Osborne may be best known for her 1995 chart-topper “What if God Was One of Us,” off her hit album savor, but his contributions and influence on music go back much further. In 1991 she founded and still runs her own independent label, Womanly Hips Records. She has performed with Bob Dylan, Stevie Wonder and Isaac Hayes and toured with Jerry Garcia and the Funk Brothers. She has done performances at the Nobel Peace Prize concert in Norway and for the Dalai Lama in her monastery.
Even with that long and impressive list of hits, Osborne realizes he still has a lot to do with his music for his fans and his children.
“My mother is now 90 and her brothers are dying,” Osborne says. “It made me think a lot about her time on Earth. My family has a history of dementia and she’s starting to show signs of it. It won’t be long until she knows who I am. That’s what I’m struggling with in these songs” . His latest original album, problems and conflicts, takes a turn towards political anger, immigration and social acceptance. He calls it “a more political record than any he’s ever made”.
“It’s really a response to the political climate in America in 2016 and seeing for myself as a citizen all this corruption was emerging and people were abusing their power, and it made me angry as a citizen…getting more active calling my representatives and doing circulate petitions, but I also thought [that] here I have this platform to make music and express my dismay.”
Osborne says he felt it was his responsibility to use his music for more than just tapping his toes.
“I have to say the thing that I’ve really started to realize is that music has a very important job to do right now, because we live in this world that is so polarized and we live in an age where we have isolated ourselves in our respective tribe and we’ve become very alienated from each other,” says Osborne. “I feel that music is one of the few arenas where people can come together not as members of political parties but just as human beings. To me, that’s real power.”
The songs about Problems and conflicts it’s not about preaching viewpoints to his listeners, he says.

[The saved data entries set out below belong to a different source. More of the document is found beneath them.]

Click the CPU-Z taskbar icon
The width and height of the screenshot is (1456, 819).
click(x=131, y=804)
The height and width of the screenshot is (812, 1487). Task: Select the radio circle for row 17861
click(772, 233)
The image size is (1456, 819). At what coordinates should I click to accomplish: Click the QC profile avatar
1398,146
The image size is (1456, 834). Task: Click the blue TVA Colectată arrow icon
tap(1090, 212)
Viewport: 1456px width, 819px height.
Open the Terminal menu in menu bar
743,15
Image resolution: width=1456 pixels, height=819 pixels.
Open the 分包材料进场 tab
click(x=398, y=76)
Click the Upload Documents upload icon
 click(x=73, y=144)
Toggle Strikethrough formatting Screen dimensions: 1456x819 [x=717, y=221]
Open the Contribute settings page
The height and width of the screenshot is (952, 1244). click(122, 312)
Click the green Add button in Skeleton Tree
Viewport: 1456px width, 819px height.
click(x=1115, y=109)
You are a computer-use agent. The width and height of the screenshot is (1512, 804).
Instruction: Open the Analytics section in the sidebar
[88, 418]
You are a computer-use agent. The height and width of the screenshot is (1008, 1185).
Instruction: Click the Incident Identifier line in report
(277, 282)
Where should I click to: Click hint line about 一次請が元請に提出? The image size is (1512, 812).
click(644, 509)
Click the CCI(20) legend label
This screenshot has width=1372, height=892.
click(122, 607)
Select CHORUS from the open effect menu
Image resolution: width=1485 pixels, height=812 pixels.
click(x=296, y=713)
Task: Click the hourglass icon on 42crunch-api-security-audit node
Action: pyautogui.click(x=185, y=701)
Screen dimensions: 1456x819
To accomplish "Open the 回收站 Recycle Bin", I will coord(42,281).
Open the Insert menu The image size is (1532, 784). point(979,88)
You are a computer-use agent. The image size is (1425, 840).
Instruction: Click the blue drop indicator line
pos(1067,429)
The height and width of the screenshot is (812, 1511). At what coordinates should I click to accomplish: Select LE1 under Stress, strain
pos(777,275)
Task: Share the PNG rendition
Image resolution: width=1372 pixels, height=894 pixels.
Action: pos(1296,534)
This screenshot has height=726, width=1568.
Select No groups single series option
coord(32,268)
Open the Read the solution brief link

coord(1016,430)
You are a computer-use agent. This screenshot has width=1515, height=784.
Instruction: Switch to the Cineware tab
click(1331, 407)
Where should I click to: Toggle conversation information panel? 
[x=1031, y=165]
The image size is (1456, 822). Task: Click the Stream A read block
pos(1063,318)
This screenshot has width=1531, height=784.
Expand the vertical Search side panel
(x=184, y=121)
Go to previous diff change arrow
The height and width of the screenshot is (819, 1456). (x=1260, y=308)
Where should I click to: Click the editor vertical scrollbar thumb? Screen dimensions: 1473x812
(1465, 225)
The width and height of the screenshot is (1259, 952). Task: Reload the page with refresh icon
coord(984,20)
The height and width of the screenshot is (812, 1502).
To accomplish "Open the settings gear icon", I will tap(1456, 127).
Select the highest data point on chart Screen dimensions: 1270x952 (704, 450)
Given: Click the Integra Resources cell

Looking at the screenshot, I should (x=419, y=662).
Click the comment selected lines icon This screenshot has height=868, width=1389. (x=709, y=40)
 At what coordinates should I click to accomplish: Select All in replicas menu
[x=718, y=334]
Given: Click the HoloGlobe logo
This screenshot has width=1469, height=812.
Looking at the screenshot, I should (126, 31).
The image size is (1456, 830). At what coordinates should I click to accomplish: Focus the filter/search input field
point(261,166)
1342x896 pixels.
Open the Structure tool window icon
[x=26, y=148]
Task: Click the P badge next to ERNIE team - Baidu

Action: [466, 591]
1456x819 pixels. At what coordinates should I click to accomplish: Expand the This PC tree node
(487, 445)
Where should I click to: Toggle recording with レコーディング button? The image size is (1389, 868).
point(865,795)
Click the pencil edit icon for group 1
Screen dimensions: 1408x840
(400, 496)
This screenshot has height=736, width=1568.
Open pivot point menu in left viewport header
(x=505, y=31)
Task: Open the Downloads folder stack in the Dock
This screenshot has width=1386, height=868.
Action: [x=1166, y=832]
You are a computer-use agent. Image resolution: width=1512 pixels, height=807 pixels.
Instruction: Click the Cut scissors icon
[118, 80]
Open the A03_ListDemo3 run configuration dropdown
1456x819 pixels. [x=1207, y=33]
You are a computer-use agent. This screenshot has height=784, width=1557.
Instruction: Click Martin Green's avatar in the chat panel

“It’s all about reaching out to the people in my life and letting them know that no matter what happens in the world, we’ll be there for them, and the songs are about maintaining that sense of joy in being alive because we allow ourselves to be overwhelmed by all the negativity in the world, and that doesn’t do anyone any good,” says Osborne. “Music is a tool to help us connect to that joyful, positive energy, and that is our birthright and we should reclaim it.”
Osborne says he’ll be performing a mix of songs from both albums with a few surprises at his Kessler show.
“So much of the show is, for me, about the sound and feel that is part of the room, and at The Kessler, it always feels like this is a very comfortable space,” she says. “The audience and how everyone is spread out, it’s a comfortable space and an intimate thing, particularly if I’m playing brand new songs. I want them to feel the impact these songs are having on the human beings that I hear in front of me, and at The Kessler you experience the sensation in a very real and visceral way.”
Joan Osborne, with special guest Remy Reilly, takes the stage on Tuesday at 8pm at The Kessler Theatre. Tickets start at $38.